Using the material below, repeat exactly the lines from the one with "At what coordinates" through the one with "Click the elapsed time display 00:00:00", ends included, without any images.

Excerpted records below:

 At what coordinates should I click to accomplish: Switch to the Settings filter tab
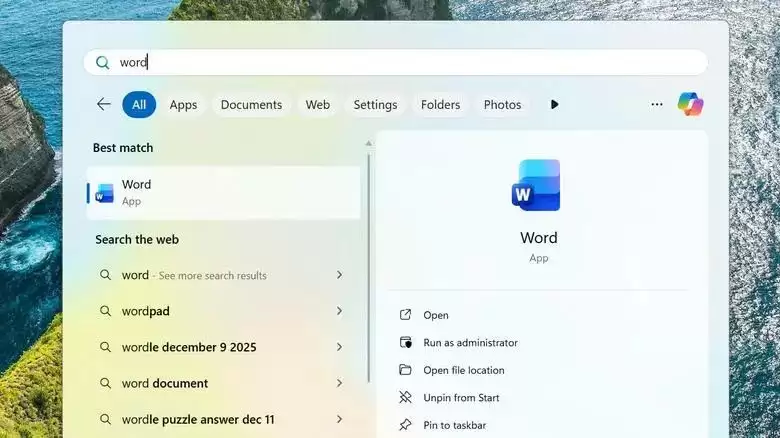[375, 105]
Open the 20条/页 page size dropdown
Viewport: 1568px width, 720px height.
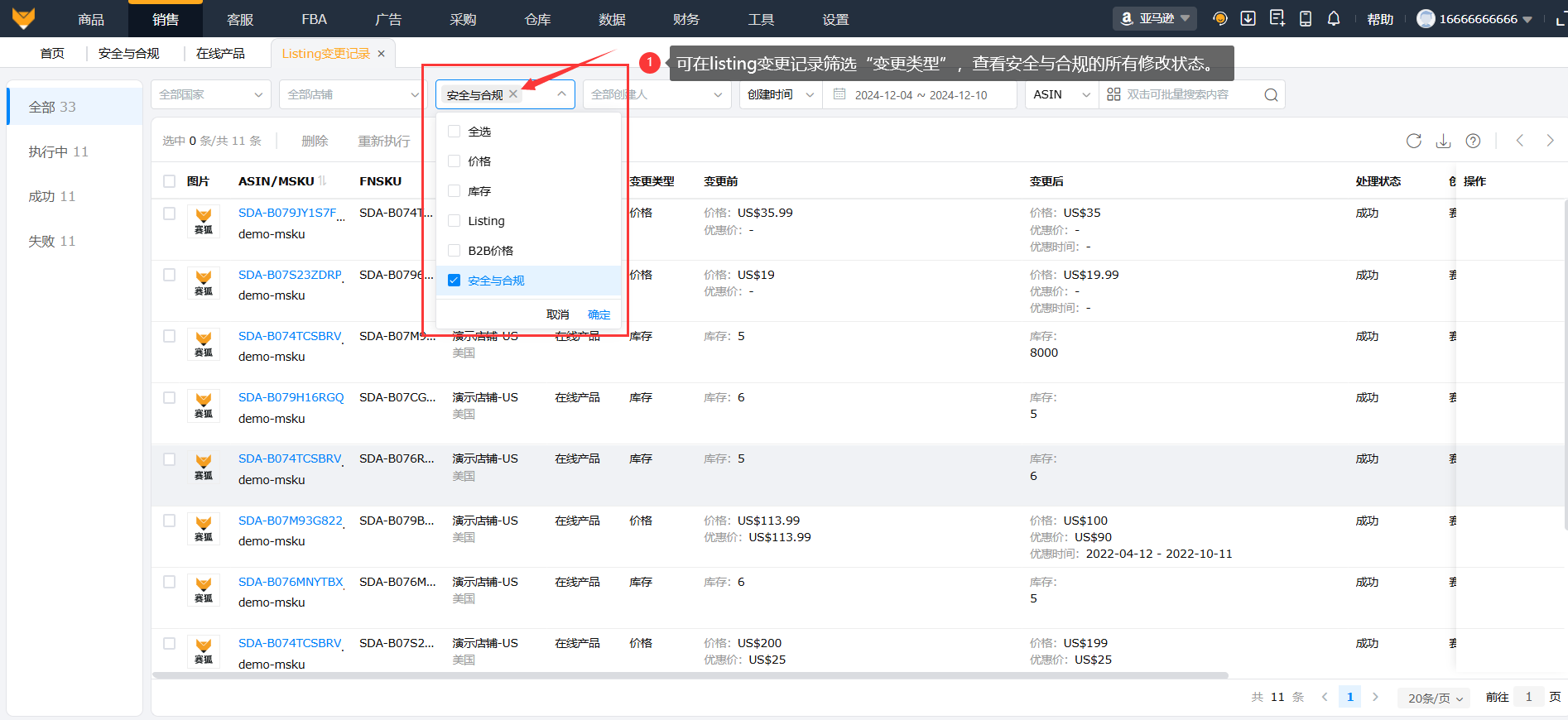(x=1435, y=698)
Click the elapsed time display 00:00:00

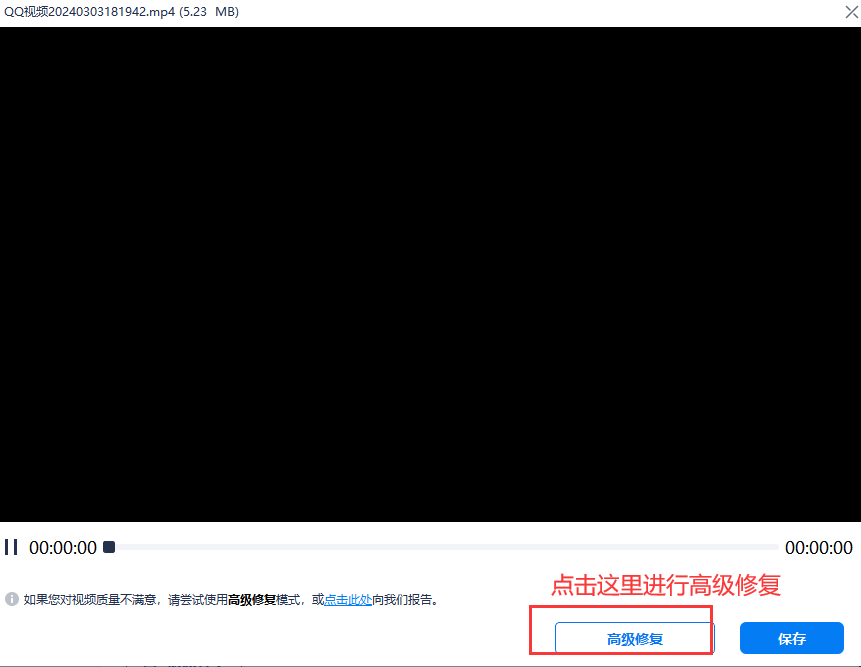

End of Excerpted records.
Excerpted records below:

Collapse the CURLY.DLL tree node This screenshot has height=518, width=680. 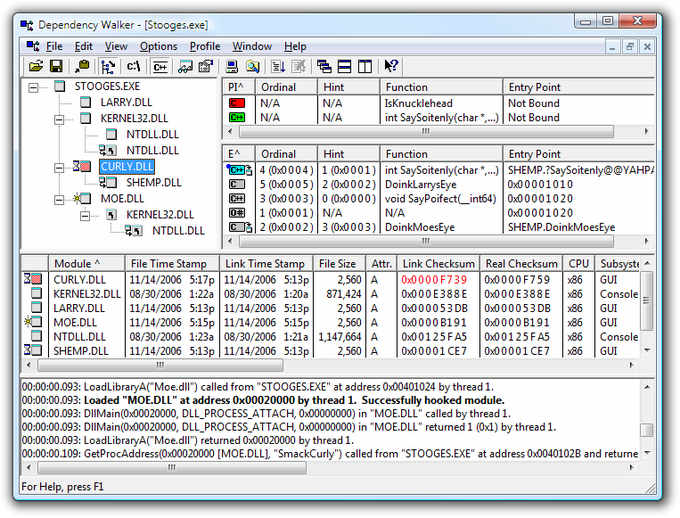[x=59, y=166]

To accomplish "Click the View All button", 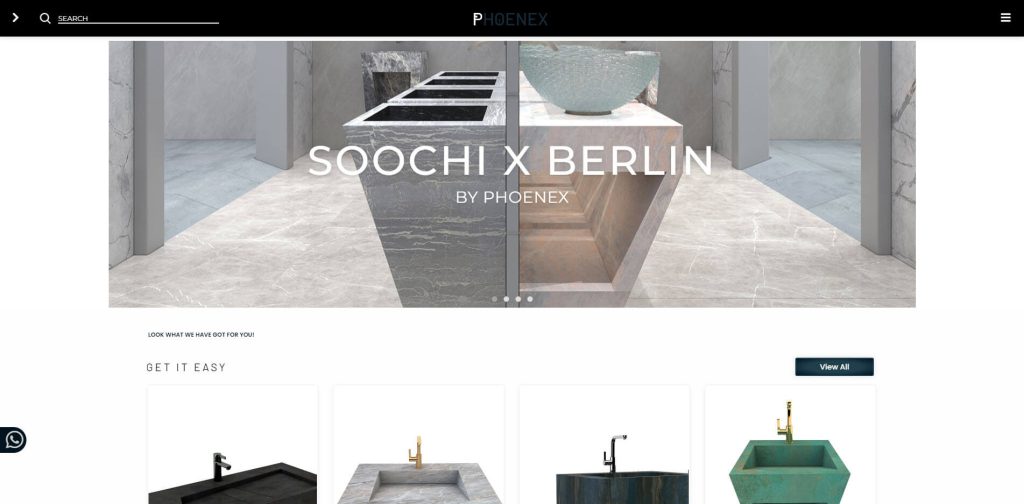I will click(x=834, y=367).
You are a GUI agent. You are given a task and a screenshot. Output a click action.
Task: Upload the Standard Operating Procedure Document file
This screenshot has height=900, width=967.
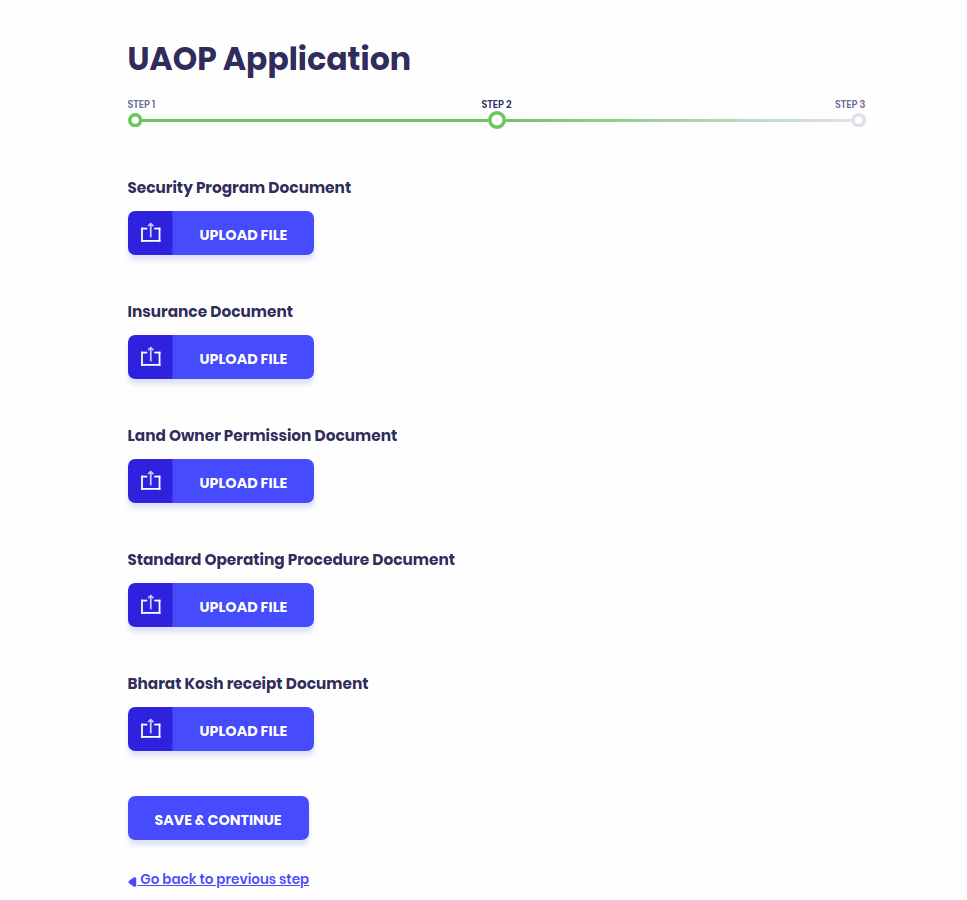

End of Excerpted records.

Response »
 At what coordinates should I click to accomplish: Switch to the Settings filter tab
[375, 105]
Open the 20条/页 page size dropdown
Viewport: 1568px width, 720px height.
(x=1435, y=698)
Click the elapsed time display 00:00:00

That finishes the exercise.